• _Aim of the task_: The lines you return should be those containing the string "agent", taken from the data below.

Collected data:
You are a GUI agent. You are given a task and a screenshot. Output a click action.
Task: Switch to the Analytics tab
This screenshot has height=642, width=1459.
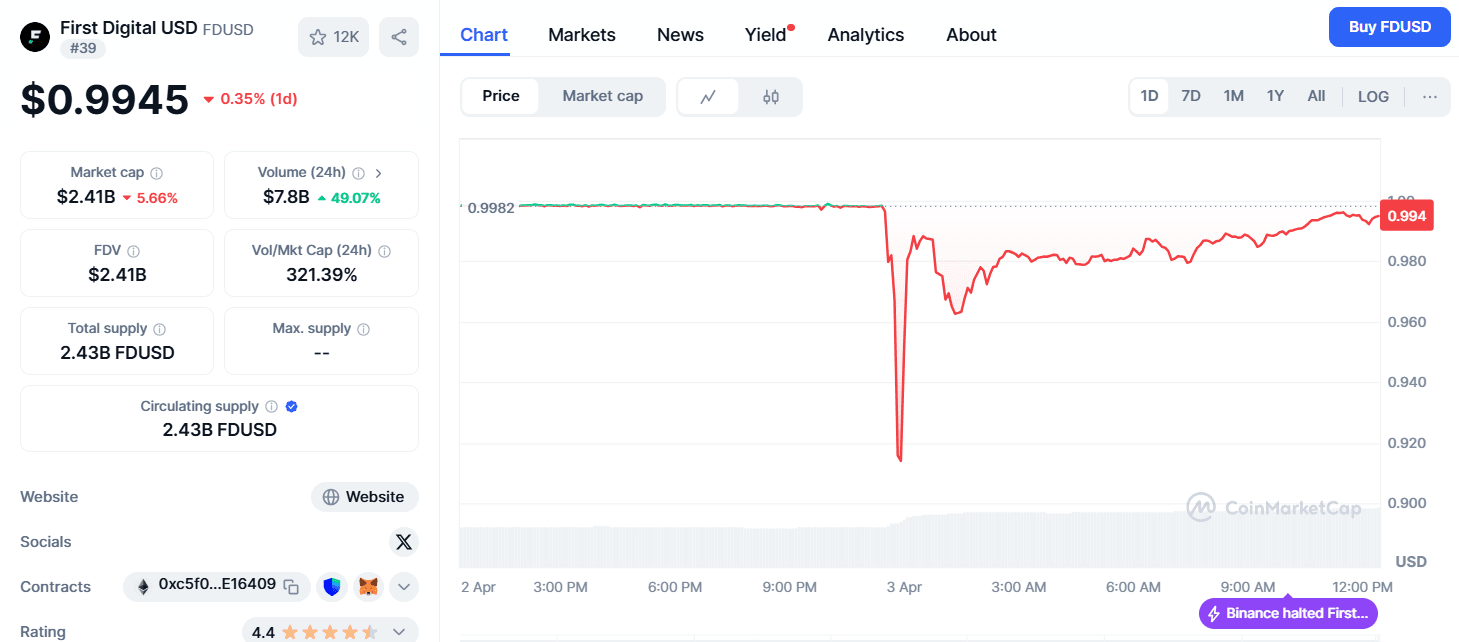(865, 35)
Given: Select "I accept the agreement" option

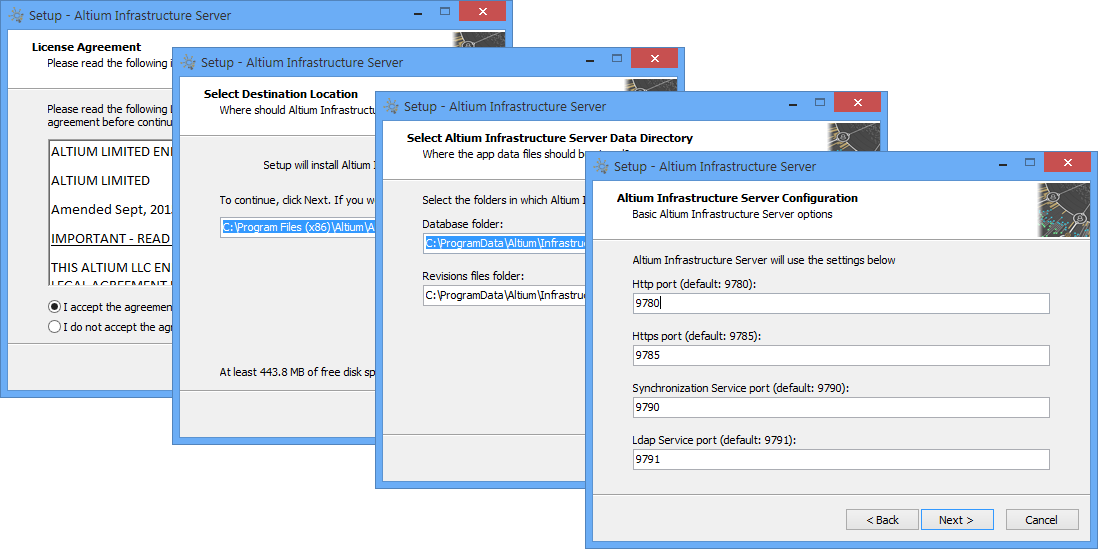Looking at the screenshot, I should coord(54,307).
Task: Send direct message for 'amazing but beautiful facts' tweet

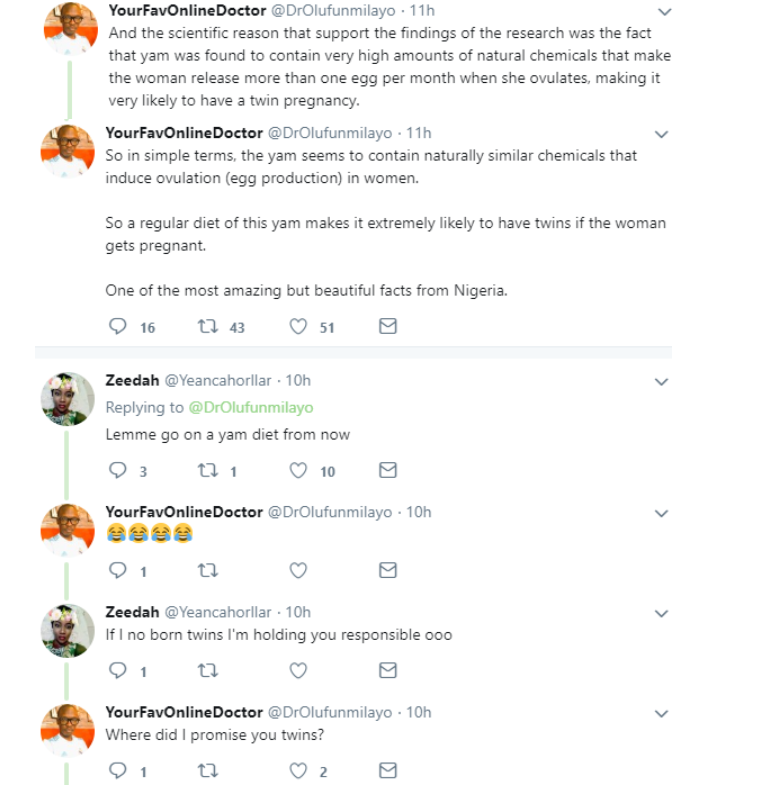Action: pos(388,327)
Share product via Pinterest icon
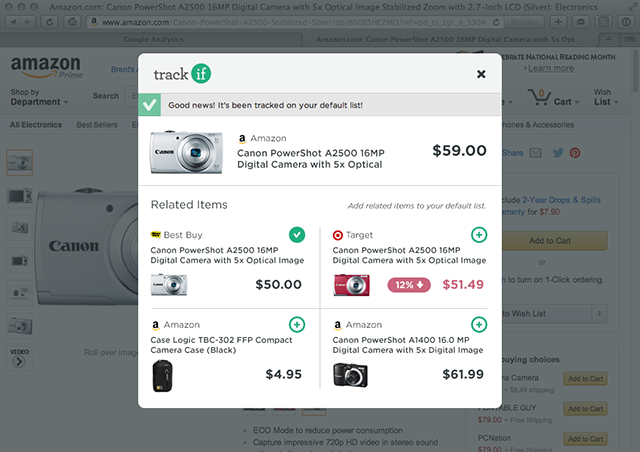640x452 pixels. tap(575, 153)
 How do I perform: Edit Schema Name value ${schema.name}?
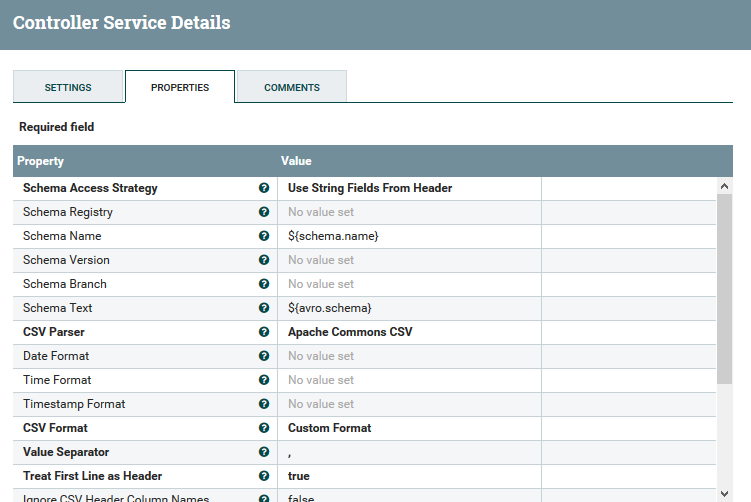click(x=409, y=236)
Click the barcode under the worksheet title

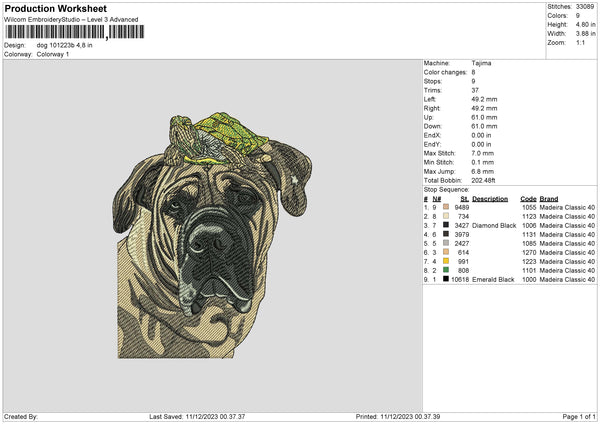pyautogui.click(x=73, y=33)
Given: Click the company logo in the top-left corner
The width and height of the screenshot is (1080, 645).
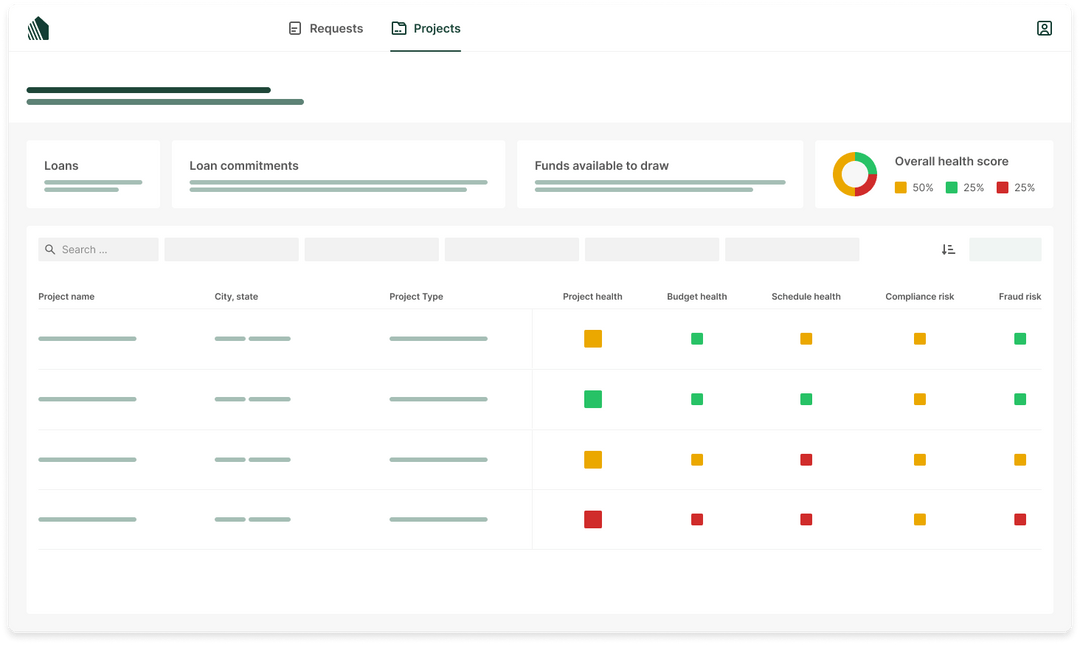Looking at the screenshot, I should (38, 27).
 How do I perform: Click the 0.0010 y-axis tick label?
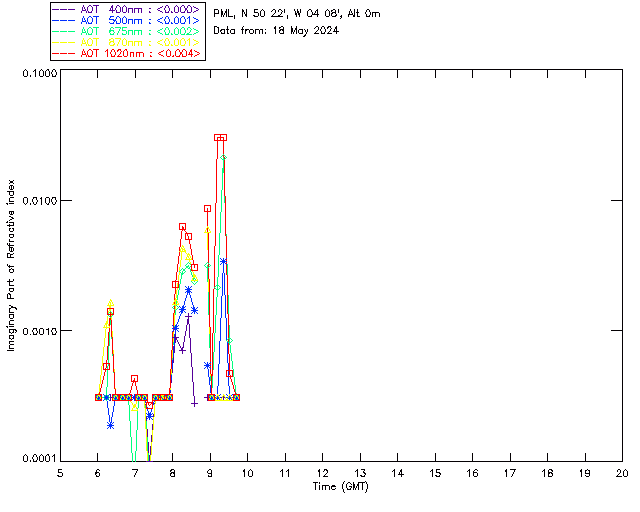(x=38, y=331)
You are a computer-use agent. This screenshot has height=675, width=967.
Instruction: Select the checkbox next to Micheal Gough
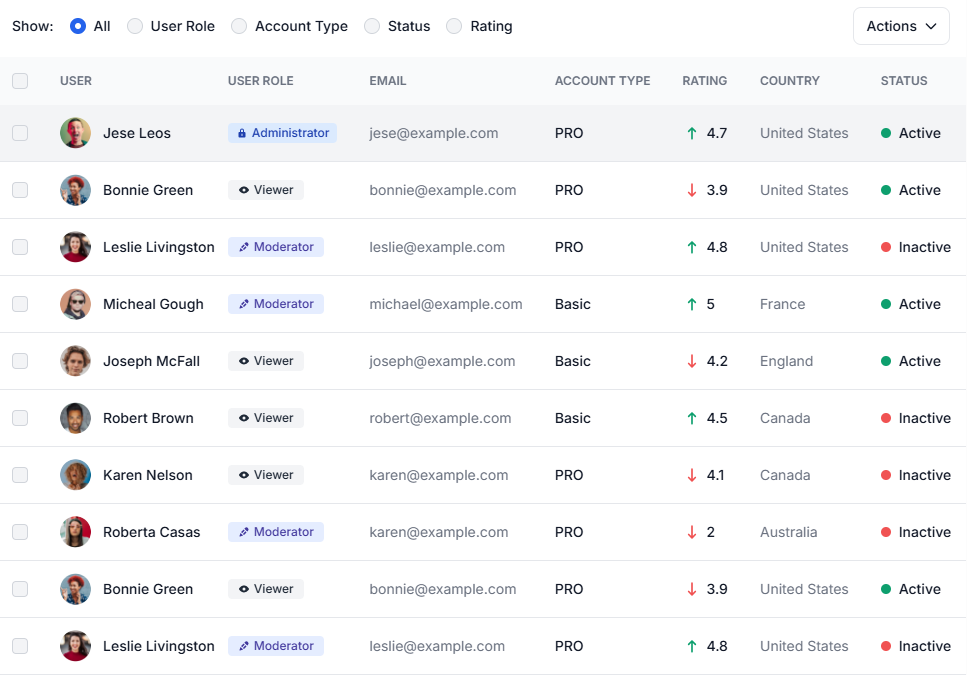coord(20,304)
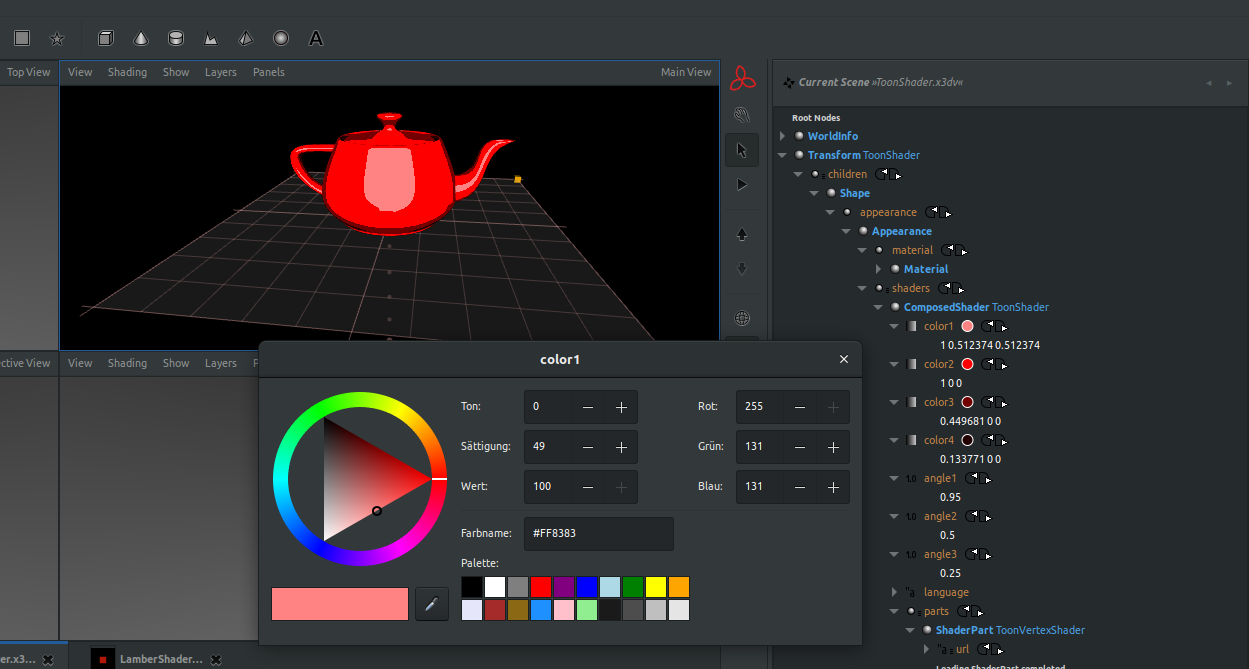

• _Solution to the problem_:
You are a GUI agent. You are given a task and a screenshot. Output a click action.
You are a computer-use agent. This screenshot has height=675, width=967.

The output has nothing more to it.